In re the Personal Restraint of Percer

Brown, C.J.

(dissenting) — Mr. Percer incorrectly asserts State v. Schwab, 98 Wn. App. 179, 988 P.2d 1045 (1999) represents a significant change of law justifying his petition. As the majority points out, Schwab does not present any new legal principle that would necessarily change our earlier decision in State v. Percer, No. 15553-6-III, 1997 Wash. App. LEXIS 1727, 1997 WL 642320 (Wash. Ct. App. Oct. 14, 1997), review denied, 134 Wn.2d 1017 (1998). We should decline review. In re Pers. Restraint of Gentry, 137 Wn.2d 378, 388, 972 P.2d 1250 (1999). In any event, as discussed next, the Schwab reasoning is inapplicable here, because in Schwab the death was addressed purely within the confines and context of the homicide laws of chapter 9A. 32 RCW.

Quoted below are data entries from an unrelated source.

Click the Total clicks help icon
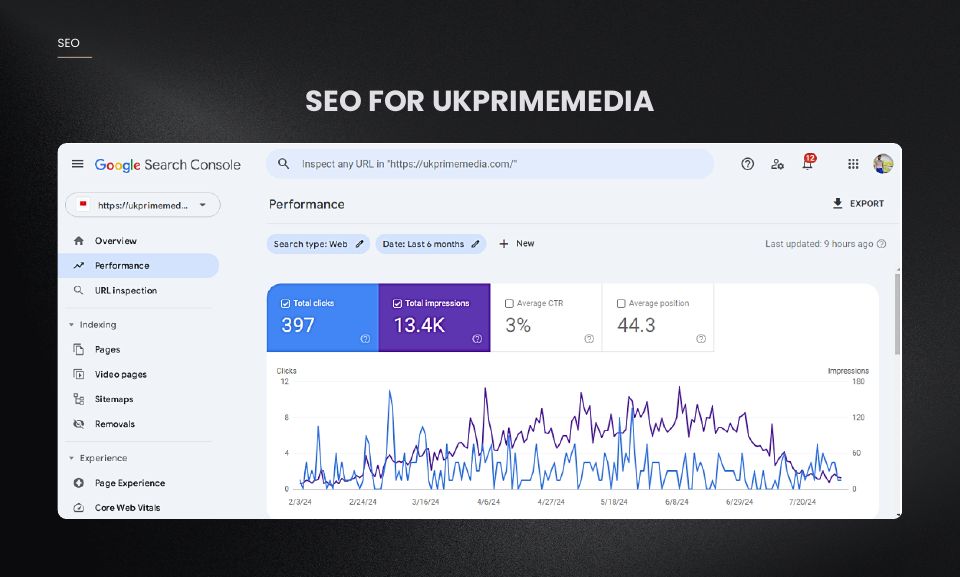This screenshot has height=577, width=960. pos(365,339)
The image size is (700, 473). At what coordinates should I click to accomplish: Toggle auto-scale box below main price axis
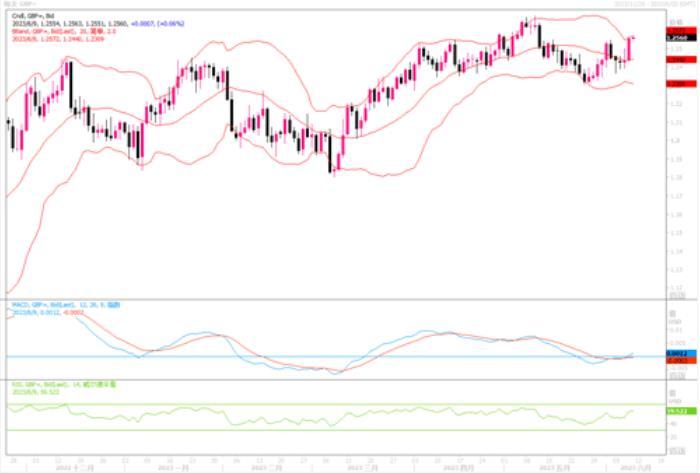(677, 296)
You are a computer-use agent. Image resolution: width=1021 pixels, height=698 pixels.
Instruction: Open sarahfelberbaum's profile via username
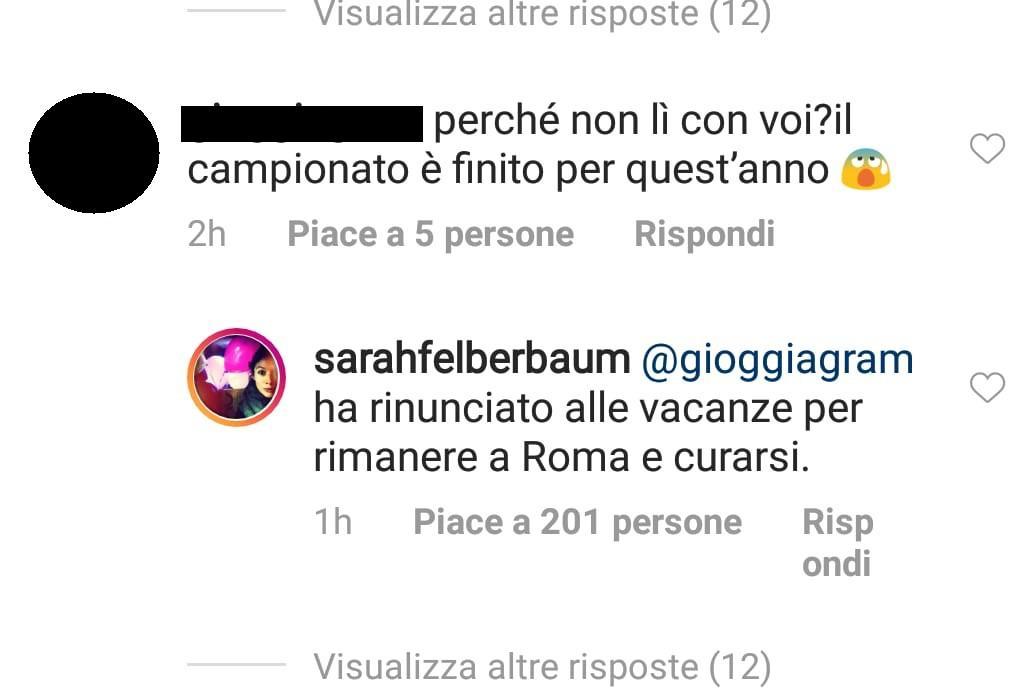[472, 359]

In deciding Mr. Percer’s direct appeal, we were not unconsciously wrong, as is implicit in the majority’s holding today. No double jeopardy conflict exists because the gravamen of Mr. Percer’s vehicular homicide conviction is his proscribed driving conduct under Title 46 RCW, driving resulting in death. On the other hand, the gravamen of Mr. Percer’s felony murder conviction under chapter 9A. 32 RCW is his taking a motor vehicle without the owner’s permission contrary to RCW 9A.56.070, theft resulting in death. Clearly the Legislature proscribed both types of disparate conduct. The Legislature merely defined the seriousness of each offense based upon resulting death. Thus, because the legislative intent is clear, we need not resort to any legislative history in resolving this dispute.

*851Accordingly, because Mr. Percer does not present grounds for us to reconsider the exact issues presented and rejected in his direct appeal, and his claim of error lacks merit, I respectfully dissent.